» **REQUIREMENT**:
Every entry should be repeated exactly as written.

» **Stored dataset items**:
* * * * * * *
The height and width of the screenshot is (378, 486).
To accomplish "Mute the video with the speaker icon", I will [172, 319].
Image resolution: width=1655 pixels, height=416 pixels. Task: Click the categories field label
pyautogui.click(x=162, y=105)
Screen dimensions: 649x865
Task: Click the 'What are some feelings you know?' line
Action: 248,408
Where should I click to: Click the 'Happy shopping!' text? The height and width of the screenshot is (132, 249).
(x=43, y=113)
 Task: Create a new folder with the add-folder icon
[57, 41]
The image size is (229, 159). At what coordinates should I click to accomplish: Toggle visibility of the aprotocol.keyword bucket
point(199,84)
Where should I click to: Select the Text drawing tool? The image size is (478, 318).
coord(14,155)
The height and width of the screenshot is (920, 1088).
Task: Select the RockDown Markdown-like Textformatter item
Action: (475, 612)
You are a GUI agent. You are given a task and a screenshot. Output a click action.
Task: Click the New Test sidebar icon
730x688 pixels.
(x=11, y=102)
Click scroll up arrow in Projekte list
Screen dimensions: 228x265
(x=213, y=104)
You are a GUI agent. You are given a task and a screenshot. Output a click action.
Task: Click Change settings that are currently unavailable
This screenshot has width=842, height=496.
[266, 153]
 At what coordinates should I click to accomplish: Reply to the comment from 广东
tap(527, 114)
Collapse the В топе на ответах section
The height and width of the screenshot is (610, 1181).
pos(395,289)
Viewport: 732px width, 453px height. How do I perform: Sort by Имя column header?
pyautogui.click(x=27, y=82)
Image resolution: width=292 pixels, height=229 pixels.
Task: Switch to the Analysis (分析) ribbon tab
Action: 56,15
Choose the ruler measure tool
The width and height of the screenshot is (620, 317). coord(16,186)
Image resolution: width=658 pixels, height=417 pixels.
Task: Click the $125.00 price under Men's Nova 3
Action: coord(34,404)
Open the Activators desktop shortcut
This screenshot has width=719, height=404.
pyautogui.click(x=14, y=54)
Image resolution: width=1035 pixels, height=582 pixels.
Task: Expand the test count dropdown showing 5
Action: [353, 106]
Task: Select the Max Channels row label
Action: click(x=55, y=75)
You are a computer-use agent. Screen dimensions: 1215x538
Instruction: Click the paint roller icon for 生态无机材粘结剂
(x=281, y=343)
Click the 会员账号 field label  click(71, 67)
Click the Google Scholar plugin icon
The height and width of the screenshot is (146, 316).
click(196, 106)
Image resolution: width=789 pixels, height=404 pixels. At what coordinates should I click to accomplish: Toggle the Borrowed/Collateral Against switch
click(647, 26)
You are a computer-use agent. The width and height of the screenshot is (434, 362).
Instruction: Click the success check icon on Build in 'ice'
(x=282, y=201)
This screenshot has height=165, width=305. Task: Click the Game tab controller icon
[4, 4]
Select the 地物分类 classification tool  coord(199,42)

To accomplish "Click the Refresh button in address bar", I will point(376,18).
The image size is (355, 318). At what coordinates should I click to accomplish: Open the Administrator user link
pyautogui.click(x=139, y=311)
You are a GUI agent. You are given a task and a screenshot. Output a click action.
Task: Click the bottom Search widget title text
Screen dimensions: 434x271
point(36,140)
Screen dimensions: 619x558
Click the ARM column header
* * * * * * *
» **FINISHED EXERCISE**:
The height and width of the screenshot is (378, 486).
To accomplish "Mute the video with the speaker icon", I will [172, 319].
Image resolution: width=1655 pixels, height=416 pixels. Task: Click the categories field label
pyautogui.click(x=162, y=105)
Screen dimensions: 649x865
Task: Click the 'What are some feelings you know?' line
Action: 248,408
Where should I click to: Click the 'Happy shopping!' text? The height and width of the screenshot is (132, 249).
(x=43, y=113)
 Task: Create a new folder with the add-folder icon
[57, 41]
The image size is (229, 159). At what coordinates should I click to accomplish: Toggle visibility of the aprotocol.keyword bucket
point(199,84)
Where should I click to: Select the Text drawing tool? The image size is (478, 318).
coord(14,155)
The height and width of the screenshot is (920, 1088).
Task: Select the RockDown Markdown-like Textformatter item
Action: (475, 612)
You are a GUI agent. You are given a task and a screenshot. Output a click action.
Task: Click the New Test sidebar icon
730x688 pixels.
(x=11, y=102)
Click scroll up arrow in Projekte list
Screen dimensions: 228x265
(x=213, y=104)
You are a GUI agent. You are given a task and a screenshot. Output a click action.
Task: Click Change settings that are currently unavailable
This screenshot has width=842, height=496.
[266, 153]
 At what coordinates should I click to accomplish: Reply to the comment from 广东
tap(527, 114)
Collapse the В топе на ответах section
The height and width of the screenshot is (610, 1181).
pos(395,289)
Viewport: 732px width, 453px height. How do I perform: Sort by Имя column header?
pyautogui.click(x=27, y=82)
Image resolution: width=292 pixels, height=229 pixels.
Task: Switch to the Analysis (分析) ribbon tab
Action: 56,15
Choose the ruler measure tool
The width and height of the screenshot is (620, 317). coord(16,186)
Image resolution: width=658 pixels, height=417 pixels.
Task: Click the $125.00 price under Men's Nova 3
Action: coord(34,404)
Open the Activators desktop shortcut
This screenshot has width=719, height=404.
pyautogui.click(x=14, y=54)
Image resolution: width=1035 pixels, height=582 pixels.
Task: Expand the test count dropdown showing 5
Action: [353, 106]
Task: Select the Max Channels row label
Action: click(x=55, y=75)
You are a computer-use agent. Screen dimensions: 1215x538
Instruction: Click the paint roller icon for 生态无机材粘结剂
(x=281, y=343)
Click the 会员账号 field label  click(71, 67)
Click the Google Scholar plugin icon
The height and width of the screenshot is (146, 316).
click(196, 106)
Image resolution: width=789 pixels, height=404 pixels. At what coordinates should I click to accomplish: Toggle the Borrowed/Collateral Against switch
click(647, 26)
You are a computer-use agent. The width and height of the screenshot is (434, 362).
Instruction: Click the success check icon on Build in 'ice'
(x=282, y=201)
This screenshot has height=165, width=305. Task: Click the Game tab controller icon
[4, 4]
Select the 地物分类 classification tool  coord(199,42)

To accomplish "Click the Refresh button in address bar", I will point(376,18).
The image size is (355, 318). At what coordinates should I click to accomplish: Open the Administrator user link
pyautogui.click(x=139, y=311)
You are a GUI agent. You are given a task and a screenshot. Output a click action.
Task: Click the bottom Search widget title text
Screen dimensions: 434x271
point(36,140)
Screen dimensions: 619x558
Click the ARM column header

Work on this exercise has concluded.